Long considered the best way to assess the health of the semiconductor manufacturing equipment business, the industry organization now views the book-to-bill report as far less valuable than in the past.

“At the leading edge, there are only a handful of companies investing in fabs, and there are questions about timing and delivery,” said Dan Tracy, senior director of Industry Research & Statistics at SEMI. “The whole process is more complex. There are long lead times—in some cases more than a year—and things can get pushed out and delayed beyond that. So bookings is a less important factor.”

Tracy said one of the key areas that SEMI is following involves new fabs and how and when they ramp up. He said that by 2019, China will be the largest consumer of fab equipment, although not all of that will be new or the latest equipment. Nevertheless, he noted that in two years the total amount spent on manufacturing equipment will be greater than Taiwan and Korea.
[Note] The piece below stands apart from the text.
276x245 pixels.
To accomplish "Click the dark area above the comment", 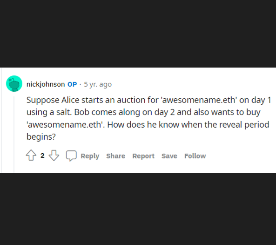I will [x=138, y=34].
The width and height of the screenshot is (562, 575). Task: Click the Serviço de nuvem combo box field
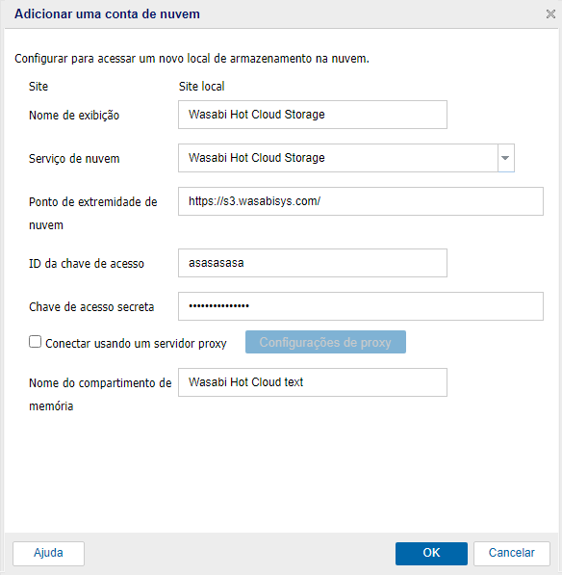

Numbers vary for exactly how many new fabs China is building. One industry source estimates there are 11 new projects. Tracy believes the number is as high as 20. But some of those are retrofitted or expansions of existing facilities, both 200mm and 300mm, so actual numbers vary depending upon what is included.
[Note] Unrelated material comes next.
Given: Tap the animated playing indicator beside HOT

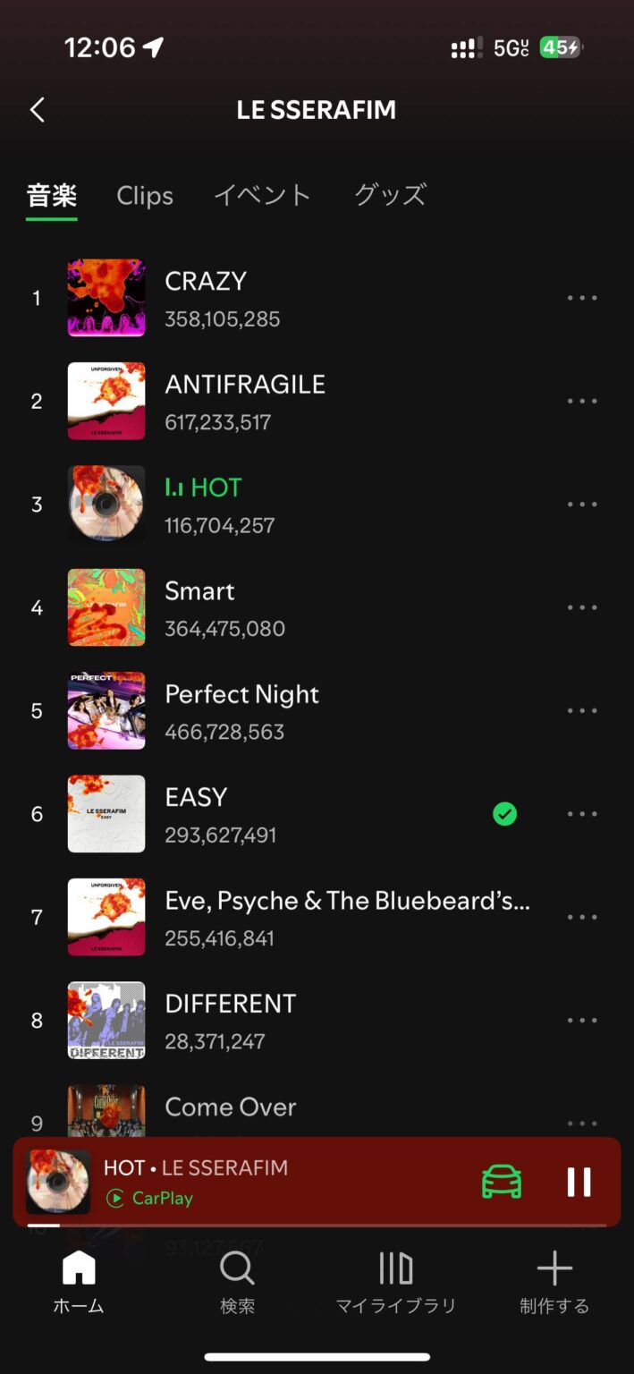Looking at the screenshot, I should pyautogui.click(x=176, y=488).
Tracking equipment booked to those fabs is sometimes equally confusing. While some of the fabs will be used for leading-edge processes, others will be for legacy nodes for power semiconductors, microcontrollers and MEMS.

In any case, book-to-bill reports are no longer considered a reliable metric to gauge growth in this market segment. SEMI issued its final report last month. (See chart below), although the organization will continue to publish its billings report.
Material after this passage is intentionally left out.